Limitations & Future Work¶
- Only the first output token is used; dependencies between multiple output tokens are ignored, losing substantial signal.
- BI is a joint product of the model and provider infrastructure; provider changes to GPU or CUDA versions can alter the BI distribution, possibly causing false positives for "model change" (though broadly this is indeed a "deployment change").
- Completely ineffective for reasoning models (reasoning cannot be disabled → first output token is too late/unreadable); this is a growing issue as more reasoning models are deployed from 2025 onward.
- Adversarial providers could deliberately make BIs always output the same token (e.g., by adding sticky-mode system prompts), thus deceiving B3IT.
- Future directions: extend to multi-token sequences (model token dependencies with Markov or hidden Markov models); combine with LT (logprob-based) for hybrid detectors; study robust detection under adversarial changes.
Related Work & Insights¶
- vs MET (Gao et al. 2025): MET uses MMD + Hamming kernel to compare multi-token output distributions, at high cost (B3IT is 30× cheaper); B3IT uses phase transition + support set difference, more concise both theoretically and practically.

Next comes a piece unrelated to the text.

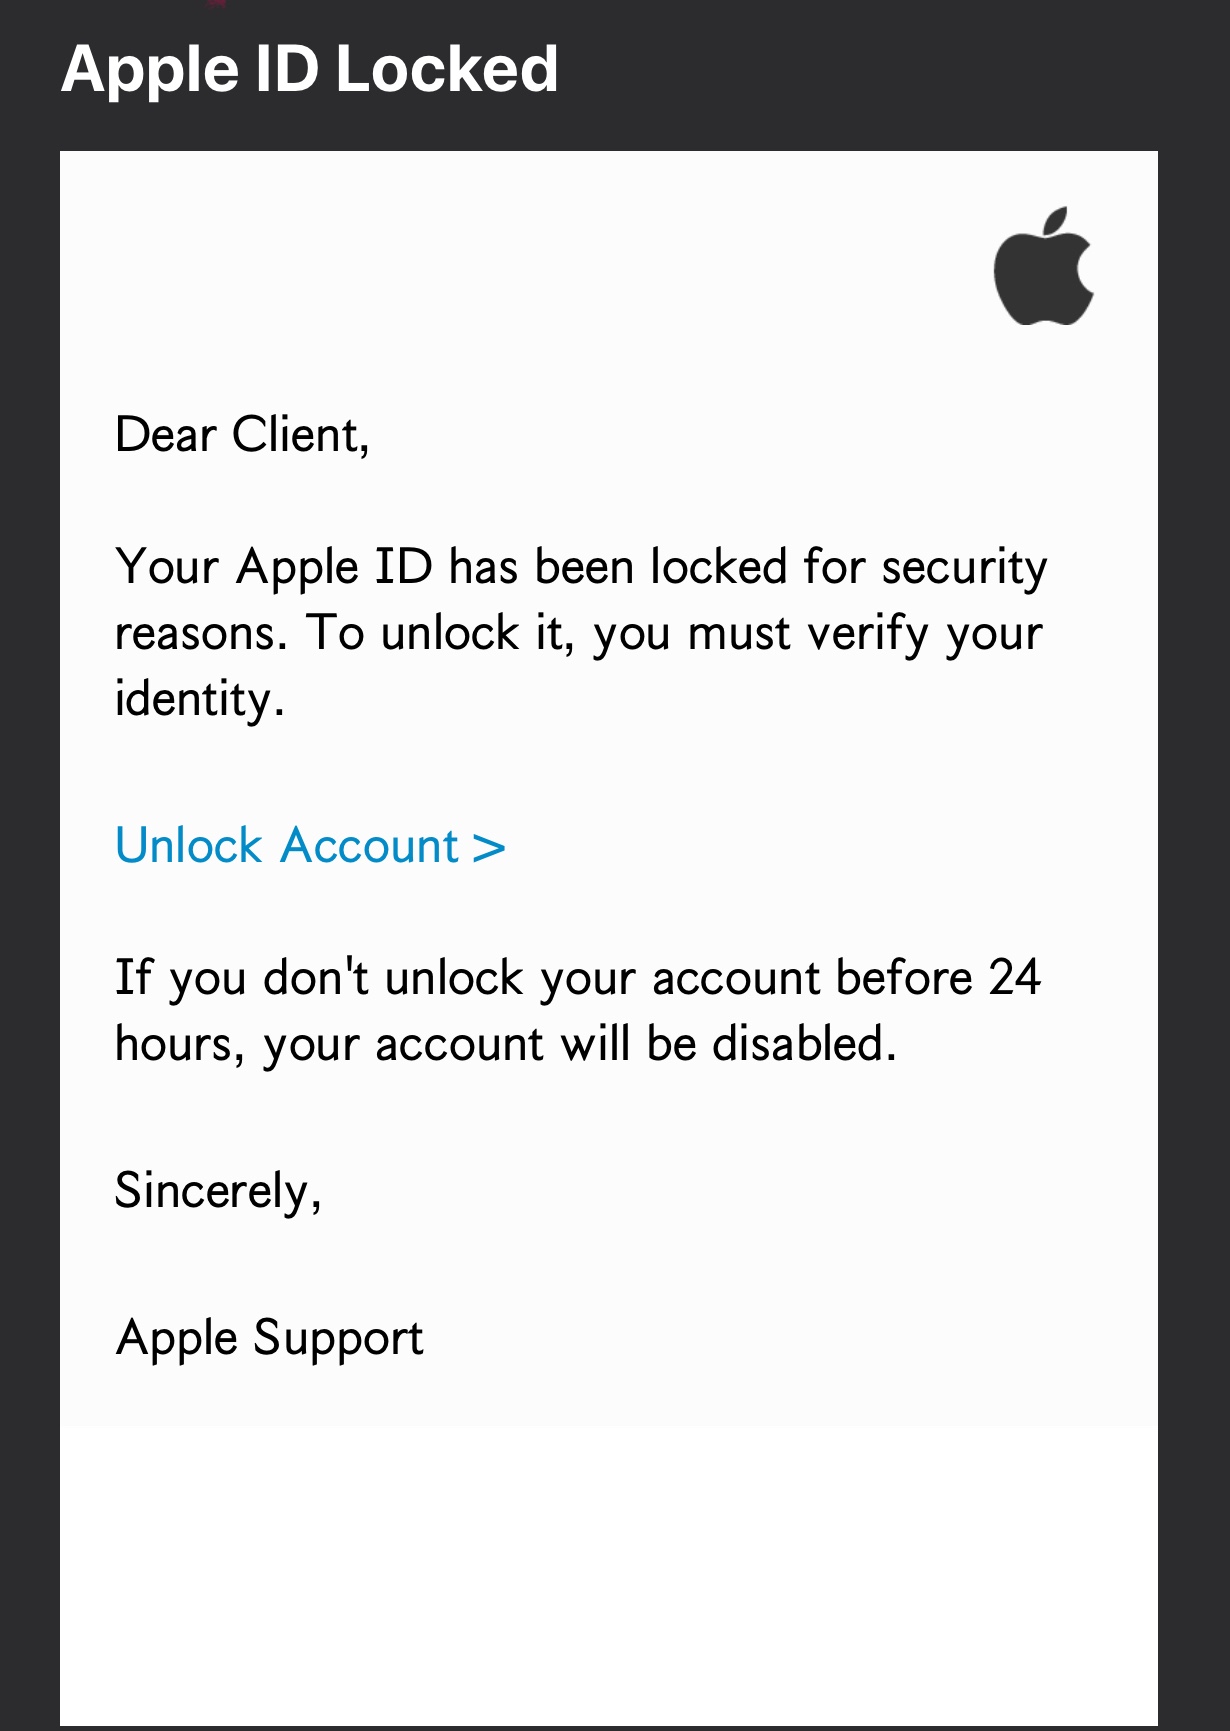Click the Sincerely closing line
This screenshot has width=1230, height=1731.
217,1191
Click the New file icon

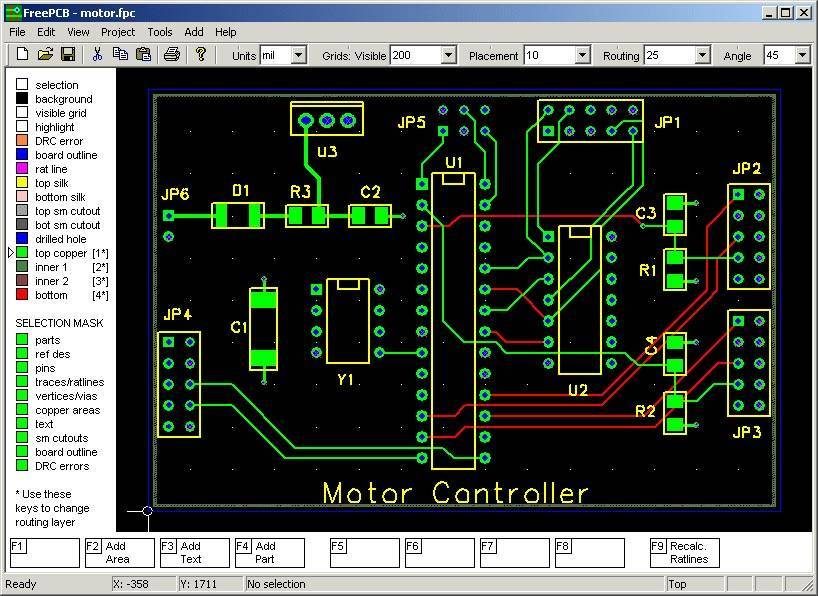click(x=21, y=54)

- vs LT (Chauvin et al. 2026): LT requires logprobs, limited to APIs that support logprobs; B3IT does not require logprobs, with only slightly lower performance but much broader coverage.
- vs ESF / TRAP (white-box): White-box methods require model weights, unsuitable for closed APIs; B3IT is strictly black-box and applicable to any commercial endpoint.
- vs LLM fingerprinting (Pasquini et al. 2025): Fingerprinting seeks "stability under small changes" for model identification, while B3IT seeks "sensitivity to any small change" to trigger alarms—their goals are complementary.
Rating¶
- Novelty: ⭐⭐⭐⭐⭐ Transforms the "low-temperature phase transition" of change detection from a purely mathematical phenomenon into a practical BI concept—a rare "theory-driven algorithm" in this field.
- Experimental Thoroughness: ⭐⭐⭐⭐ 9 open-source models in-vitro + 93 commercial endpoints in-vivo + real incident validation, with extremely broad coverage; only lacks experiments in adversarial scenarios.
- Writing Quality: ⭐⭐⭐⭐⭐ Theoretical results flow seamlessly into a 5-line code detector, with near-perfect integration of theory and engineering.
- Value: ⭐⭐⭐⭐⭐ Black-box change monitoring at 1/30 the cost is essential for any production system relying on LLM APIs, and the method has been validated on real incidents.